Collected data entries
- - -

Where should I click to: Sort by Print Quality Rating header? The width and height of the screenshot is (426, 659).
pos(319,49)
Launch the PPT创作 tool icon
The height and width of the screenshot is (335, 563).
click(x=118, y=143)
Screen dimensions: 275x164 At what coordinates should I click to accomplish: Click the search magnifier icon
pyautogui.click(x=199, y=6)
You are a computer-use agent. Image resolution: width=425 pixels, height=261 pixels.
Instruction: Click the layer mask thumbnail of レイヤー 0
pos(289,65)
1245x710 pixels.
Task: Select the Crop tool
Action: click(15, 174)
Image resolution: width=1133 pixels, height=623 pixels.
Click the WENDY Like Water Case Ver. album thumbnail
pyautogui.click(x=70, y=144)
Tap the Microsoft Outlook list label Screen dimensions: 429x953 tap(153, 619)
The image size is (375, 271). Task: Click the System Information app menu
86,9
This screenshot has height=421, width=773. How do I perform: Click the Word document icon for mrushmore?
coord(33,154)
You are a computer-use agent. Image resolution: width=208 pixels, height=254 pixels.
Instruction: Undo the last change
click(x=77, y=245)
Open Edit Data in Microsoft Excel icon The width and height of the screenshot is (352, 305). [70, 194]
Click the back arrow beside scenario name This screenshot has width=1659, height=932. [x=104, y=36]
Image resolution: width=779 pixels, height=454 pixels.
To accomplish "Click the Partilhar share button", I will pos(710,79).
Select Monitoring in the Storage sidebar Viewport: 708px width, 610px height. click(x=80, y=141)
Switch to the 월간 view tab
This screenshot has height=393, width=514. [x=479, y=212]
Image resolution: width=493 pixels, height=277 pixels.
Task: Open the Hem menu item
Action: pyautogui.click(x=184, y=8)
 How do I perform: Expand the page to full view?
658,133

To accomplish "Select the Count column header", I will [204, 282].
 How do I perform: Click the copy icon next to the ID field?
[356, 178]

- - -

* WORK REQUIRED
Whenever a line above has the word "agent" in it, copy that line.

* RESULT OF THIS TASK
You are a computer-use agent. Image resolution: width=425 pixels, height=261 pixels.
You are a computer-use agent. Image resolution: width=208 pixels, height=254 pixels.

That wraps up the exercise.